§ **PROMPT**
Output range, inclusive: from the line containing "Given: Click the 管理模板 button" to the line containing "You are a computer-use agent. 1154x754". Restate those lines from the data below word for word and only those.

§ **AVAILABLE DATA**
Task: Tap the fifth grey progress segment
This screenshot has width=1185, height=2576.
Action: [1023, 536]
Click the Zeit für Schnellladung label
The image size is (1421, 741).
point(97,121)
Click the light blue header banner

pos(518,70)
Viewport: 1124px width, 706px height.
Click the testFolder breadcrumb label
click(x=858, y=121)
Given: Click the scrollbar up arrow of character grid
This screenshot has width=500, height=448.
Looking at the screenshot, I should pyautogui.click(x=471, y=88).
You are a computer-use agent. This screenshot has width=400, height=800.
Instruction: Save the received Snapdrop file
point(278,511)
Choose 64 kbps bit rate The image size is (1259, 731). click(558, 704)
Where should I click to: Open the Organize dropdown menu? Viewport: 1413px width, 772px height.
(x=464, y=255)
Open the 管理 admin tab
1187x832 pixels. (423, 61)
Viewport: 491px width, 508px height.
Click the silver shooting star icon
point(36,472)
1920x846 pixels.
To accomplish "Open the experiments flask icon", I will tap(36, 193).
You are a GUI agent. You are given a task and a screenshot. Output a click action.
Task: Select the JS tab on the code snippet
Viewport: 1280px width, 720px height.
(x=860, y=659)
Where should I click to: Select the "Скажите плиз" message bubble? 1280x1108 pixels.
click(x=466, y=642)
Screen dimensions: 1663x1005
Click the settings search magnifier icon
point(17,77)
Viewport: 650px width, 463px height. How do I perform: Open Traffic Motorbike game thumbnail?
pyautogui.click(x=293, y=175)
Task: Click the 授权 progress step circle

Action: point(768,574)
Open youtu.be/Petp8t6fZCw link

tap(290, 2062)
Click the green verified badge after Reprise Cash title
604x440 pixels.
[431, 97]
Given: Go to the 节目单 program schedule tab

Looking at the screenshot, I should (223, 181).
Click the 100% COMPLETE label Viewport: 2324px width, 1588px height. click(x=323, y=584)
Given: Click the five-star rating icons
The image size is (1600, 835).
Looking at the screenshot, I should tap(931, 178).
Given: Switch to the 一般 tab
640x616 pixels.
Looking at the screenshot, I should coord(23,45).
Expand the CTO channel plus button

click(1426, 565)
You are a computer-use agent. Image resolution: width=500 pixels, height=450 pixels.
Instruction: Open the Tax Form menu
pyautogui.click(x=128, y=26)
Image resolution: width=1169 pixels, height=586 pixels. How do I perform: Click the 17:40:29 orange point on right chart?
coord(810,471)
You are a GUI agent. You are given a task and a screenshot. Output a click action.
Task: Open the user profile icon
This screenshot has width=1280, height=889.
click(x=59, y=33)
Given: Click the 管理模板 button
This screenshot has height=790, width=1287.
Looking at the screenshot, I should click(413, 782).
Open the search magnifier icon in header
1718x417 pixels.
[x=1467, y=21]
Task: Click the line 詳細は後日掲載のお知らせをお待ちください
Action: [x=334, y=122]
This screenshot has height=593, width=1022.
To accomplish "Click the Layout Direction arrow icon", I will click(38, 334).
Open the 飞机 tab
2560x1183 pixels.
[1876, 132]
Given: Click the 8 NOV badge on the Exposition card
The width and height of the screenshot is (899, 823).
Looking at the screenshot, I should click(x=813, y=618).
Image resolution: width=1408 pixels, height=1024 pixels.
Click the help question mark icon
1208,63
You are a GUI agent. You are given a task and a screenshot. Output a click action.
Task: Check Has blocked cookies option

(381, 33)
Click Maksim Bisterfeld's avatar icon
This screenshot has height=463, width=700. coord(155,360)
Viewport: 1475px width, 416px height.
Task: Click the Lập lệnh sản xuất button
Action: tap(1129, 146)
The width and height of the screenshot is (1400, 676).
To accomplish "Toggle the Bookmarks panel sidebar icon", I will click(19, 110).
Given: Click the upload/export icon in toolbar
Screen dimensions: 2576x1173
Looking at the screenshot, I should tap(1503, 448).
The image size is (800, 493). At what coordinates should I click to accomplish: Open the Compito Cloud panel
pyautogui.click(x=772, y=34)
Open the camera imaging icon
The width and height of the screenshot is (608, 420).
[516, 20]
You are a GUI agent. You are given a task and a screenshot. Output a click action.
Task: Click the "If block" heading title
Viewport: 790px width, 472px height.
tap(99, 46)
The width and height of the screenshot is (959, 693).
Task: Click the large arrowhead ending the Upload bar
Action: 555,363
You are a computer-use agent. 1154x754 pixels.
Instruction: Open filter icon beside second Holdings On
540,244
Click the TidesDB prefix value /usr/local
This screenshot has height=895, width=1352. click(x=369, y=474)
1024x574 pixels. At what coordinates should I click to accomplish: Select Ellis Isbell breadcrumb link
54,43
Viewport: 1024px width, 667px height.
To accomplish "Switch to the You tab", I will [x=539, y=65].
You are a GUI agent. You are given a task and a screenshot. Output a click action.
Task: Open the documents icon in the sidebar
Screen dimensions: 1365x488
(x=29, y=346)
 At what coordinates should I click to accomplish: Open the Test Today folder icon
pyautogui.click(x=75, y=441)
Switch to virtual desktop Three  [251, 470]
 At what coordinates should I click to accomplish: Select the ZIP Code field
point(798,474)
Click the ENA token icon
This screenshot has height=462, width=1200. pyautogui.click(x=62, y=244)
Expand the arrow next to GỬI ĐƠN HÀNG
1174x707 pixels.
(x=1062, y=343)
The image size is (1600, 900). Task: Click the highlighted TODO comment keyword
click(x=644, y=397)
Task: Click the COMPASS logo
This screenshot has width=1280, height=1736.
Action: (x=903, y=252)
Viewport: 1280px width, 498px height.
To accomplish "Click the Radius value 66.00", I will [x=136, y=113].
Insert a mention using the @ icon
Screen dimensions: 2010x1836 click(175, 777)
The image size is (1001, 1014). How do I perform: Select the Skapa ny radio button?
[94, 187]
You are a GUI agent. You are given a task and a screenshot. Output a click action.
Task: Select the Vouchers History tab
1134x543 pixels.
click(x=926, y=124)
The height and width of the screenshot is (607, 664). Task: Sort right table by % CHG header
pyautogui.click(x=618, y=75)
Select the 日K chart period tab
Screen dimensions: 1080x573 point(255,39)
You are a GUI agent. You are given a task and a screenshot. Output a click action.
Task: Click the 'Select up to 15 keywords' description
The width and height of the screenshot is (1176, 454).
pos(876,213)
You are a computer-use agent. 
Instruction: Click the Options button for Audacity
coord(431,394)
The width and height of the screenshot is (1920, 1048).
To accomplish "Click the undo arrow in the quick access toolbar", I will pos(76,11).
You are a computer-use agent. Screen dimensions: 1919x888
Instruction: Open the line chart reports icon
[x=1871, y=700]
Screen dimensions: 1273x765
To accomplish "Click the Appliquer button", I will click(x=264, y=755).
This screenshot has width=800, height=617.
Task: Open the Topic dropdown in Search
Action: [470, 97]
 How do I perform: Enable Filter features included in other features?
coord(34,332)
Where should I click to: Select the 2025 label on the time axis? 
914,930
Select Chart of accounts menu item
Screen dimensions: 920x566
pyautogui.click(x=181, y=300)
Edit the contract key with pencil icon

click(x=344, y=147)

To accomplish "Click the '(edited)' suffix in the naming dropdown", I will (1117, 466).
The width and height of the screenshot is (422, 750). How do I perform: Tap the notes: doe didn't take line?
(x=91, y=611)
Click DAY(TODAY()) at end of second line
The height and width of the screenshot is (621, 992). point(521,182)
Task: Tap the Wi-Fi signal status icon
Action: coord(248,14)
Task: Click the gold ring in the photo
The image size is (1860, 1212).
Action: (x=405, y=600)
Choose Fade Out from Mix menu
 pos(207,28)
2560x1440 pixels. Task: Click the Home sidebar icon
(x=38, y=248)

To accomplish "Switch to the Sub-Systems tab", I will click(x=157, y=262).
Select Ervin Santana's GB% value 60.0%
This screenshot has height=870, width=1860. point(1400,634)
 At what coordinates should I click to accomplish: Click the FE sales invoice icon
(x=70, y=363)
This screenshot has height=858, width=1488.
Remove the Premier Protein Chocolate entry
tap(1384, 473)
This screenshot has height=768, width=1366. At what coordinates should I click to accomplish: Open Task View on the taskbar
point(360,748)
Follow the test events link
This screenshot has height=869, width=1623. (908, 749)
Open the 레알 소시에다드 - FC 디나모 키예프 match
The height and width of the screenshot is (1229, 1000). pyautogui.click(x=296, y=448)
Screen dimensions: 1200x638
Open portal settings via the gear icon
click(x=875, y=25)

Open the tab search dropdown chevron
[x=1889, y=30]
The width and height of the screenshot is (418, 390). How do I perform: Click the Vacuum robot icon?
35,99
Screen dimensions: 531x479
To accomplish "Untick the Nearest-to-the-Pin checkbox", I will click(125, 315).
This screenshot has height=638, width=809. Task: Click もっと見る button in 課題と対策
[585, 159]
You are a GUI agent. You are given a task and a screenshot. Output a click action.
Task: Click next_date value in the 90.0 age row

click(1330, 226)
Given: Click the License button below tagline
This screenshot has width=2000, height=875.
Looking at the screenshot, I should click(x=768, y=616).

§ **ANSWER TO THIS TASK**
Given: Click the 管理模板 button
This screenshot has height=790, width=1287.
Looking at the screenshot, I should click(413, 782).
Open the search magnifier icon in header
1718x417 pixels.
[x=1467, y=21]
Task: Click the line 詳細は後日掲載のお知らせをお待ちください
Action: [x=334, y=122]
This screenshot has height=593, width=1022.
To accomplish "Click the Layout Direction arrow icon", I will click(38, 334).
Open the 飞机 tab
2560x1183 pixels.
[1876, 132]
Given: Click the 8 NOV badge on the Exposition card
The width and height of the screenshot is (899, 823).
Looking at the screenshot, I should click(x=813, y=618).
Image resolution: width=1408 pixels, height=1024 pixels.
Click the help question mark icon
1208,63
You are a GUI agent. You are given a task and a screenshot. Output a click action.
Task: Check Has blocked cookies option

(381, 33)
Click Maksim Bisterfeld's avatar icon
This screenshot has height=463, width=700. coord(155,360)
Viewport: 1475px width, 416px height.
Task: Click the Lập lệnh sản xuất button
Action: tap(1129, 146)
The width and height of the screenshot is (1400, 676).
To accomplish "Toggle the Bookmarks panel sidebar icon", I will click(19, 110).
Given: Click the upload/export icon in toolbar
Screen dimensions: 2576x1173
Looking at the screenshot, I should tap(1503, 448).
The image size is (800, 493). At what coordinates should I click to accomplish: Open the Compito Cloud panel
pyautogui.click(x=772, y=34)
Open the camera imaging icon
The width and height of the screenshot is (608, 420).
[516, 20]
You are a GUI agent. You are given a task and a screenshot. Output a click action.
Task: Click the "If block" heading title
Viewport: 790px width, 472px height.
tap(99, 46)
The width and height of the screenshot is (959, 693).
Task: Click the large arrowhead ending the Upload bar
Action: 555,363
You are a computer-use agent. 1154x754 pixels.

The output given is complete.